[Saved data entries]
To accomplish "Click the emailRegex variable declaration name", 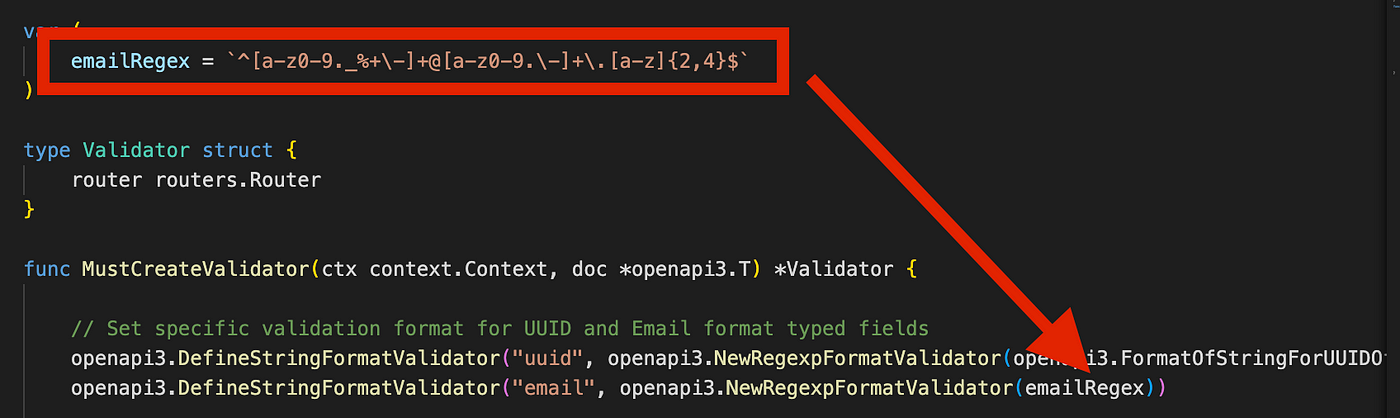I will (x=130, y=62).
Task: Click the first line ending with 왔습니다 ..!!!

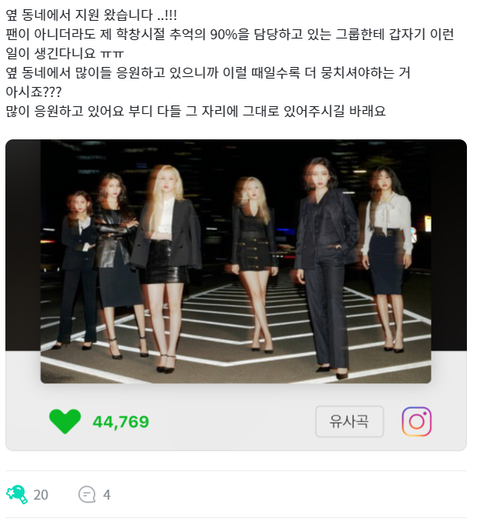Action: tap(91, 15)
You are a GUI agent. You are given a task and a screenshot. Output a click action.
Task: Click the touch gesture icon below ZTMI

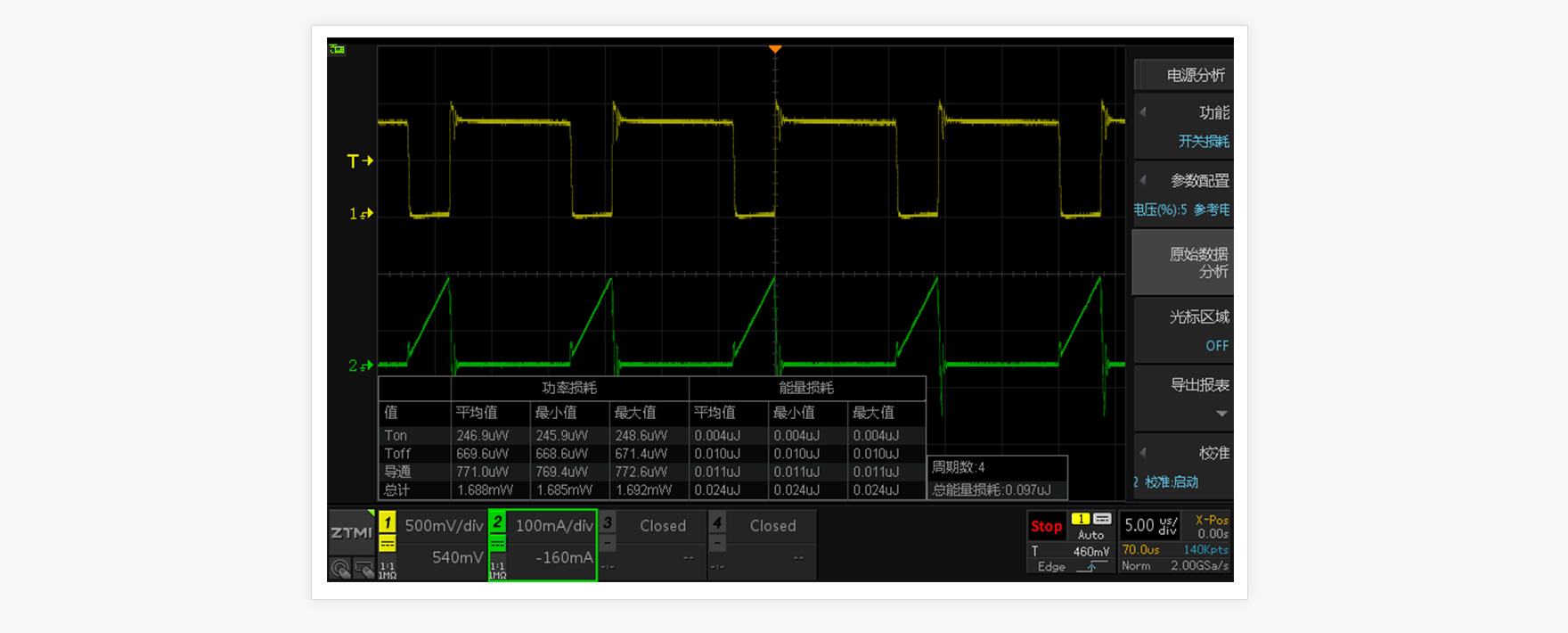point(340,568)
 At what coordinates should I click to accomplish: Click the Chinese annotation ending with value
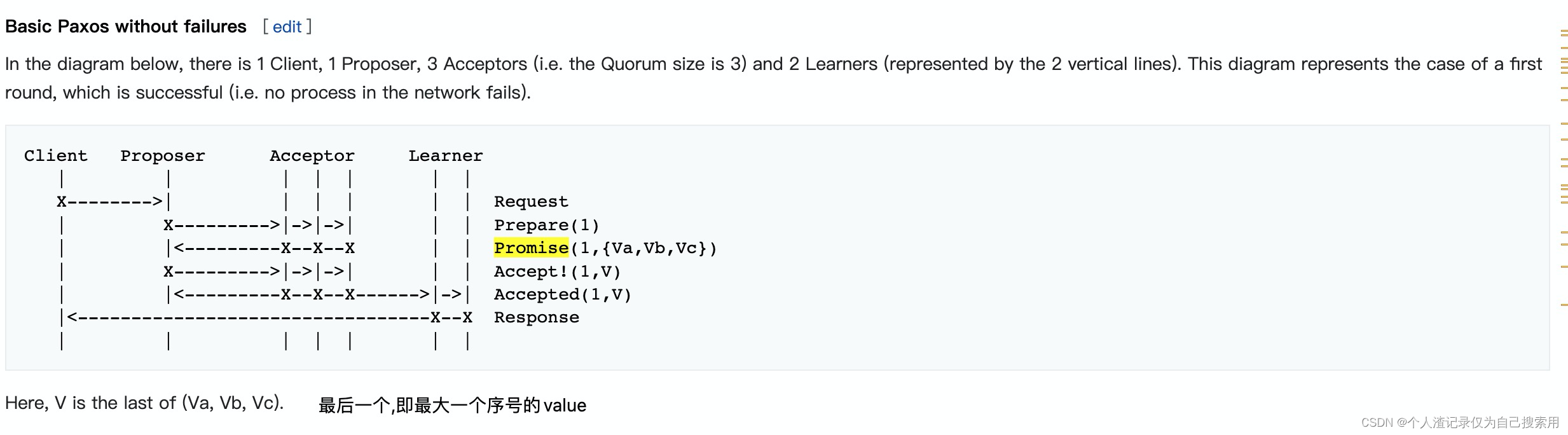pos(452,405)
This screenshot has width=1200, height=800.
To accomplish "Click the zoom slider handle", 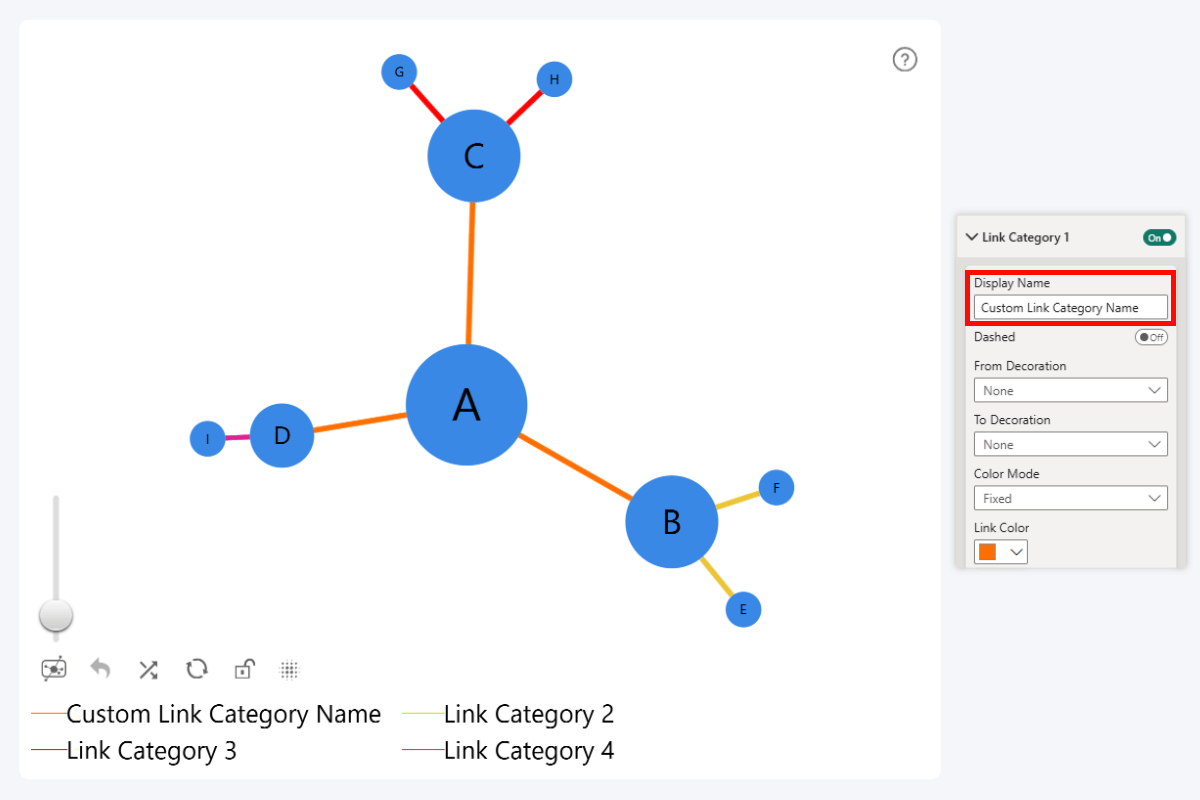I will point(56,615).
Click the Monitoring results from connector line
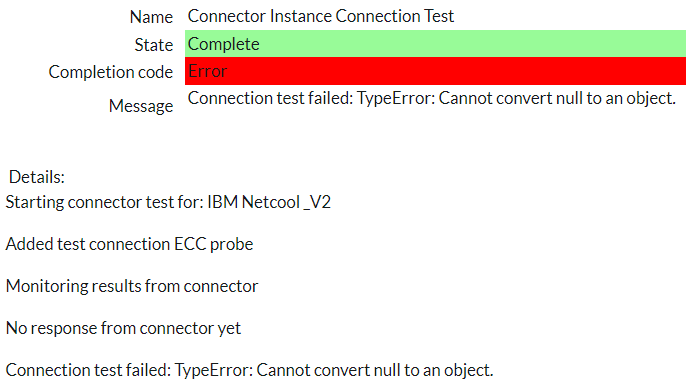Screen dimensions: 686x389 [x=132, y=286]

■ About this task: After reading the records above, work out how many lines contain "screenshot" and give that number only.

■ Solution for this task: 2